The success gathered increased the media pressure on the team working on the new Drake adventure. However, Naughty Dog felt ready for another challenge, and tried again an internal division, to work on two parallel projects. Thus, on the third understanding of Uncharted, only part of the team was engaged, while the other began work on The Last of Us.
Uncharted 3 was a chapter that marked fewer innovations than the transition between first and second episode, breaking criticism and published. The weight of the glory gathered by Among Tieves was still alive in the eyes of the fans, who did not appreciate some choices made by Amy Hennig. In particular, protests about the narrative dissonances took shape, with a positive hero like Drake capable of exterminating groups of enemies with a smile on his face. Despite everything Uncharted 3 was however a commercial success, but nothing compared to the project taken care of by the other side of the team.

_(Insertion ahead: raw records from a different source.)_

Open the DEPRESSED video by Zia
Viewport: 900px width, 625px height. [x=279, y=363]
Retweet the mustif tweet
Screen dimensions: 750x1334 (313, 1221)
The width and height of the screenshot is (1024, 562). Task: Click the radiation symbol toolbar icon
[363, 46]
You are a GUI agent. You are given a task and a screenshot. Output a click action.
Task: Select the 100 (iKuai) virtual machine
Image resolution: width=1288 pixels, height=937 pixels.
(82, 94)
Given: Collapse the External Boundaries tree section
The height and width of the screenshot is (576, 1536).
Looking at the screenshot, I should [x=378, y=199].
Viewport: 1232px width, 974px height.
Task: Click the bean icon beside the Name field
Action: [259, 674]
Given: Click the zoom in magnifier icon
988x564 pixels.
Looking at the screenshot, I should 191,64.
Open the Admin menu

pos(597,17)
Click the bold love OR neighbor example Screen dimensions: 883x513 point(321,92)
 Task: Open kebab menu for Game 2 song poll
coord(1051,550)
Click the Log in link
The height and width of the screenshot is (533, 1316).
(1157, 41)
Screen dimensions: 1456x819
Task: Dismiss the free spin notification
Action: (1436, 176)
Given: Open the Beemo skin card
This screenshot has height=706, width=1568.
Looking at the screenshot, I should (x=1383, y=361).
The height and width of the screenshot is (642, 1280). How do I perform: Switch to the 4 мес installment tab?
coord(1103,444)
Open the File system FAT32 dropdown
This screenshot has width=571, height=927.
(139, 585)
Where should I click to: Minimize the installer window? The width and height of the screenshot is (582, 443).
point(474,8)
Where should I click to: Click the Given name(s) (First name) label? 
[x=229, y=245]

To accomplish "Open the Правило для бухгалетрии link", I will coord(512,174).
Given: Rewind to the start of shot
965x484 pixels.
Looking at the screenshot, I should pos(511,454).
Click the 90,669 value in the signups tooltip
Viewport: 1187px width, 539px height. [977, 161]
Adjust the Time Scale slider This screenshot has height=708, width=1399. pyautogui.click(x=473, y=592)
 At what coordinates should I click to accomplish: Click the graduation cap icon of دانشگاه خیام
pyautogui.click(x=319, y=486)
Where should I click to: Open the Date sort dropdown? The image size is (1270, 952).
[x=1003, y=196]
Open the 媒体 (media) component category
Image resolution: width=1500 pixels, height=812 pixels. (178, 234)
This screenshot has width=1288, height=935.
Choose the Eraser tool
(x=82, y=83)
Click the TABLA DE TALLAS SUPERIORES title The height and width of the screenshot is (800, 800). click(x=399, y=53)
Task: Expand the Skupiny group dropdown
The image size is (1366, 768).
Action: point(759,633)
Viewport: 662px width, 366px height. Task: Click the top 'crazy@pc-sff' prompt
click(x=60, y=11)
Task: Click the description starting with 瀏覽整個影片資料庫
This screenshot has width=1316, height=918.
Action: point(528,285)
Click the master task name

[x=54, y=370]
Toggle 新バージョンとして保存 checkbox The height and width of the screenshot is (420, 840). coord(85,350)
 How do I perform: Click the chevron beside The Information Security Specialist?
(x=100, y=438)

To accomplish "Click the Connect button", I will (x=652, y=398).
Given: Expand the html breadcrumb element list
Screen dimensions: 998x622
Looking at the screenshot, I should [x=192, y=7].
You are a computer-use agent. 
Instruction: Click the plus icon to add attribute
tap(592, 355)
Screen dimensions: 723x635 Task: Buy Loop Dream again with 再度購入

The last will be the first
After working on the design of the first two Uncharted, the former Neil programmer Druckmann was chosen to take on the role of creative director of the new project, which promised to exploit every drop of experience in the studio. The Last of Us marked a new milestone for Naughty Dog, and influenced the industry itself, setting a new level of narrative depth. The motion capture used enhanced the talents of the actors who impersonated Joel and Ellie, with a mature plot focused on their relationship.
For the occasion a new engine was developed, the result of the long experience gained with PS3, making the title a true swan song of the generation in every aspect, even the technical one.
Meanwhile, preparing for the move to the new generation, the remaining part of the team began work on the new Uncharted for PlayStation 4. Amy Hennig wanted to address all the criticisms she had received, so she designed a very stealth game, different from the previous chapters, where Nathan would not have fired a single shot for at least half of the adventure. It would have been the discharge of Drake and Uncharted, but Druckmann and the other developers, back from the work on The Last of Us, opposed many of the choices made by the writer.
Naughty Dog then faced another small crisis, but this time it was Amy Hennig, who left the studio for good. Some of his ideas were retained, but we will never know which game would become Uncharted 4 End of a Thief if he kept his main philosophy.
Naughty Dog represents flagship of the internal studios of Sony, and with the continuation of The Last of Us coming we are sure that its history will be destined to be remembered for a long time yet.